GROQ_API_KEY="your_groq_api_key_here"
QDRANT_URL="your_qdrant_cloud_url"
QDRANT_API_KEY="your_qdrant_cloud_key"
- Run the Application Because your application files are inside the src folder, you must tell Python where to find them. The easiest way to run the Streamlit app is to change the working directory:
# 1. Change to the directory containing app.py
cd src
# 2. Run the Streamlit application
streamlit run app.py
The application will open in your browser, usually at http://localhost:8501.
Step 1: Configure & Embed Documents
- In the Streamlit sidebar, enter your Groq API Key.
- Navigate to 📂 Document Ingestion.
- Upload one or more PDF documents.
- Click the 🚀 Embed & Store button. Wait for the success message.
Step 2: Voice Interaction
- Ensure you are in 🎙️ Voice Mode Active (uncheck "Switch to Text Chat Mode" in the sidebar).
- Click the Click to record microphone button under the chat window.
- Speak your question, referencing the content of your uploaded PDFs.
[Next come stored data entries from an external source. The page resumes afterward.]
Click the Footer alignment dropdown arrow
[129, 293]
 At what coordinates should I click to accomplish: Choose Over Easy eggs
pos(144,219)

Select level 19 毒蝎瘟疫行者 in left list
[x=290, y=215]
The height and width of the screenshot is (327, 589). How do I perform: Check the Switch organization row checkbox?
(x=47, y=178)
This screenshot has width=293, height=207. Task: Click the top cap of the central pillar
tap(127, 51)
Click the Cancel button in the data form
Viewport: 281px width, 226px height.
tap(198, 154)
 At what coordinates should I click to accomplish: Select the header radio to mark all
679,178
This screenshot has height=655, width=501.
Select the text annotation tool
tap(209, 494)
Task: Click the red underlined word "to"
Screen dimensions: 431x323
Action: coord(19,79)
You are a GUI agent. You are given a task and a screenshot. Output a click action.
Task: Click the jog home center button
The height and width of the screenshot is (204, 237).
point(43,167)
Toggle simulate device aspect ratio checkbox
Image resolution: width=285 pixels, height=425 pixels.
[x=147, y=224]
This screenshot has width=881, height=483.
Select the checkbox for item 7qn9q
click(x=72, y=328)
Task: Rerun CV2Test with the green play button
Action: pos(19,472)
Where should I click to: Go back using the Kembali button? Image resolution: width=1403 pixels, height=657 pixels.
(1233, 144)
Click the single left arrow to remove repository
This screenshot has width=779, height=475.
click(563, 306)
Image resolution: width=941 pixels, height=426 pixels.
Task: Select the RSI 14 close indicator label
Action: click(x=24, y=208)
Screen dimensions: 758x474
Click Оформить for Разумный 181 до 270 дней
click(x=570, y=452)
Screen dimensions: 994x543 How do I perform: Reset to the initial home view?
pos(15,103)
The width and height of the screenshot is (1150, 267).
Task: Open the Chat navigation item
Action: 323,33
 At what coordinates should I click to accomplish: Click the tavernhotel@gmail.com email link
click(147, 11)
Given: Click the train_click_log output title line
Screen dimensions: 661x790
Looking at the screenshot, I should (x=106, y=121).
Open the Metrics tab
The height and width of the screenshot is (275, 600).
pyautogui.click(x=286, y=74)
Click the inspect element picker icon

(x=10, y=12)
- Click the microphone again to stop recording. The system will automatically transcribe, run the RAG process, and speak the answer.
Step 3: View Quality Scores
- If Enable Evaluation is checked in the sidebar, you will see a detailed breakdown of the RAG response quality, including Relevance, Faithfulness, Completeness, and Retrieval similarity.